Which brings me back to my second question: Are we a demoralized bunch or what? If you look at Hollywood as a cultural reflection of what’s happening in America, then it’s obvious this nation is desperate for a hero. Hollywood is happy to supply them for us this summer, in all sorts of shapes and sizes (but, sadly, not genders. Where action heroes are concerned, women still need not apply.)
Iron Man started things off, but we have a new Indiana Jones movie, Will Smith as “Hancock,” Prince Caspian, and The Incredible Hulk all headed to movie screens this summer. That’s not including trusty stalwarts like Batman and James Bond, too. Surely one of these superheroes can save us!
It’s easy to see why we’re desperate for a hero. We’ve been let down in a hundred different ways, big and small: Hurricane Katrina, the Iraq War, Abu Ghraib, and warrantless wiretapping, not to mention sleazy sex scandals and corporate misdeeds. There’s the real estate meltdown and the mortgage crisis which has tattered our economy. All is not well, and it would be so much easier if someone in a Lycra suit could just swoop down and save us from this mess.
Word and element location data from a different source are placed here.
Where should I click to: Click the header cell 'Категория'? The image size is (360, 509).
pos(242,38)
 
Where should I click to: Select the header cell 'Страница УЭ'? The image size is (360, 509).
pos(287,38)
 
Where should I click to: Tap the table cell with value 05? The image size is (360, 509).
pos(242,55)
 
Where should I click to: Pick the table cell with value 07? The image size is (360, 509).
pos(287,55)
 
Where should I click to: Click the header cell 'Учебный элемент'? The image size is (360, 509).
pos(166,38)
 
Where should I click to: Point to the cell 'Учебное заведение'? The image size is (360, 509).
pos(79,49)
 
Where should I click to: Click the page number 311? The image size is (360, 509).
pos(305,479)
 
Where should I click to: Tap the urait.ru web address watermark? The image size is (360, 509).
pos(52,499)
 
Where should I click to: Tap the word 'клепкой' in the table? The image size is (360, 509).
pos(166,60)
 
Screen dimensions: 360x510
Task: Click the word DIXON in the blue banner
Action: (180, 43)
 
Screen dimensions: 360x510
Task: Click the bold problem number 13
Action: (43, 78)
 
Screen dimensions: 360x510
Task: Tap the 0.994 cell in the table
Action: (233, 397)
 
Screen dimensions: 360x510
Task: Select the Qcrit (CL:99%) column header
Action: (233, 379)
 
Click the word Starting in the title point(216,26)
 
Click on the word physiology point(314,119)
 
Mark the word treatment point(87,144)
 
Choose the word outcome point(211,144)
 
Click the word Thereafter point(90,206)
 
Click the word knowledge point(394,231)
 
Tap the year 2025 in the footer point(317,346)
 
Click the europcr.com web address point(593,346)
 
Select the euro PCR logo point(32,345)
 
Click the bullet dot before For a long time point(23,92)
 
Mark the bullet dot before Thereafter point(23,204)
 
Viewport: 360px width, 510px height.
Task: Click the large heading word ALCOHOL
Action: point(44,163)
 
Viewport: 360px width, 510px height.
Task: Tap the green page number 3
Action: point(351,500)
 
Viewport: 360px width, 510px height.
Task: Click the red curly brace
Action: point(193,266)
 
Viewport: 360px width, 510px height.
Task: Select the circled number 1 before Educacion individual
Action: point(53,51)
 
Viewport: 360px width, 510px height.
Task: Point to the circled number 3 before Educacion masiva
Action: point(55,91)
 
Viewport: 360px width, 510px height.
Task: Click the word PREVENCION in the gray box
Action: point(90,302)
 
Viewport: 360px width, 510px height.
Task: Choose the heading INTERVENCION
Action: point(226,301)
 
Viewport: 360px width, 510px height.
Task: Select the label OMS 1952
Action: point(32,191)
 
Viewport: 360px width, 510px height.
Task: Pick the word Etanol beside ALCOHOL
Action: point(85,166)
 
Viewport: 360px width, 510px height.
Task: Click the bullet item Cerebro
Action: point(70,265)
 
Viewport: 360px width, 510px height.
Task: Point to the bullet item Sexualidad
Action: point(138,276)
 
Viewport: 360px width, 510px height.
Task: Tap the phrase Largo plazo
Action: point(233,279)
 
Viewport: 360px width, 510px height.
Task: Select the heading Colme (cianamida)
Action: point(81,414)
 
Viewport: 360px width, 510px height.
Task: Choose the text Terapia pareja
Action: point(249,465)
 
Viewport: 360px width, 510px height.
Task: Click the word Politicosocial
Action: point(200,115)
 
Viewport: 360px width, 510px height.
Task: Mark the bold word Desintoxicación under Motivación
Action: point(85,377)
The problem is that this is the same thinking that got us into this mess to begin with. Remember, it was a tough-talkin’, swaggerin’ George W. Bush who promised to save us from the embarrassment of a presidential blow job last time around. He spoke all the right Hollywood lines about wanting Osama dead or alive. Remember “bring them on”? If there’s one thing we’ve learned over the past seven years it’s that Hollywood one-liners are no substitute for an effective foreign policy.
I know there are people who just want to “kick butt” and get on with it. They’ve got itchy trigger fingers and want to blow all the bad guys away. These are the same people who thought invading Iraq was a great idea, who bought that bullshit about how we’re “bringing democracy to the Middle East.” They are the same people who keep getting “terrorists” confused with “insurgents,” and who don’t know their Sunni from their Shia.
Well, grow up, people. You know, it’s bad enough that we have Congressmen and Supreme Court Justices acting like Jack Bauer is a real person. Story lines like this only feed that lizard brain element of the American psyche.
Here’s the thing: the world is complicated. Our relationship with other nations is complicated. America isn’t always the good guy, either. Things are not as easy as blowing the bad guys away and all our troubles are gone. This stuff is hard, and there are no simple answers.
We can no longer afford to indulge in this national fantasy life. There are no heroes coming to save us. We have to roll up our sleeves and do the hard work ourselves, people. That means educating ourselves about our world and this country’s place in it. That means taking the appropriate actions, not just in the voting booth but with our wallets too, with the choices we make every day. It’s not going to be easy or comfortable, in fact it may hurt. But there’s no other choice. The man in the Lycra suit isn’t going to save us because he doesn’t exist.
Because, you all know what a hero is, don’t you? It’s just a sandwich. Nothing more.